### Untersuchter Text
........

Jury: Winkels zerpflückt die Transzendenz als unglaubwürdig – aber das ist sie immer –, die „SZ“- Redakteurin Feßmann findet irgendwas bei den Reflexivpronomen. Schön langsam nervt die Jury mit ihrem verkrampften Germanistengesülze. Trotzdem gibt es hier zum ersten Mal anstatt einer Wand von Ablehnung so etwas wie eine Kontroverse.

Daniel Mezger – Die Welt ist in Flammen

Alter Schwede. Jetzt knallt’s aber. Der Dorflehrer, die Frau, alles bleibt nur Staffage und Background für eine ausbrechende Lebens- und Ausdruckslust; und schon nach dem zweiten Satz denke ich: Gleich schlitzt er sich die Stirn auf! Der Erste, der durch seinen Vortrag den Text in seiner Intensität multipliziert. Beschwörend redet da einer den Leser in Trance.

Gerüst ist eine Nachricht an die willensschwache, suizidäre Geliebte, Gerüst könnte auch der magenkranke Regenwurm sein, das Ergebnis ist die reine, fickende Sprachgewalt. Da plant einer nicht, da entwirft einer seine Texte nicht kühl am Reißbrett, da glüht und brennt die Sprache einfach nur auf dem Papier und in den Ohren, Manie und Genie in absoluter Hingabe. „Es ist dein Leben, worum ich kämpfe, meine Schönste“, und man könnte hier die Sprache und – endlich – Die Große Literatur einsetzen. Wirkliche, persönliche, ganz unmittelbare Themen werden plötzlich verhandelt, ein berührender, direkter Einstich ins wahre, echte Leben, kein Zweiter Weltkrieg mehr und keine Fische werden benötigt, nur eine harsche Schärfe und das tägliche Desaster einer spürbaren Kollision von Innen- und Außenwelt. Über aller Logik, aller Schönheit: direkt ins Herz, ins Jetzt. Mehr kann man von Literatur nicht erwarten. Mehr kann Literatur nicht.

Jury: Also entweder checkt man’s jetzt oder nicht. Sulzer fehlen die Worte, Feßmann mangelt’s am Formalen, Winkels kann mit dem Text nicht umgehen, und Übersetzerin Fleischanderl findet den Text belanglos und darf hiermit heimgehen. Was sitzen da eigentlich für ahnungslose Studienräte auf den Stühlen? Allmählich gehen die Interpretationen ins Absurde: Spinnen versucht mit Gewalt, die Vernunft gegen den Text aufrechtzuerhalten. Eingestehen der einmaligen Rhythmik. Here we go! Text als Musik. Mann, und dann doch wieder: Wie da alle mit ihrem wissenschaftlichen Werkzeug an dem Text rumdoktern. Ist doch gar nicht nötig. Lasst den Text in Ruhe. Er flasht auch so.

........

### Zu lösende Aufgaben
[a] Welchen Titel hat der Beitrag von Daniel Mezger laut dem untersuchten Text?
[b] Übersetze den Satz „Mehr kann man von Literatur nicht erwarten.“ aus dem untersuchten Text ins Englische.
Stütze dich dabei ausschließlich auf den untersuchten Text.

### Angezeigte Daten
........

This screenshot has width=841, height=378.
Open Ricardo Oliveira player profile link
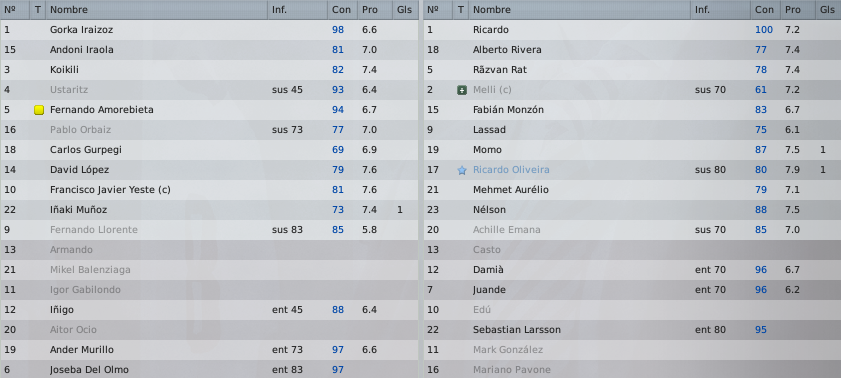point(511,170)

........

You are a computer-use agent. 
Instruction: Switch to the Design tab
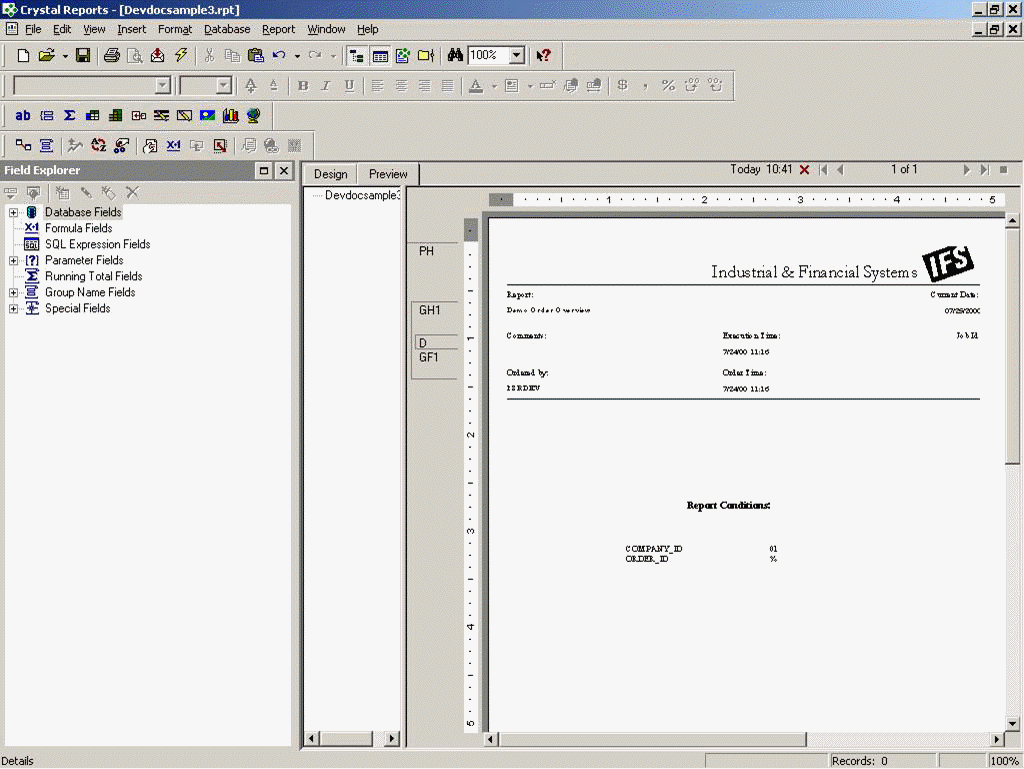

........

### Ergebnisse
[a] Die Welt ist in Flammen

[b] One cannot expect more from literature.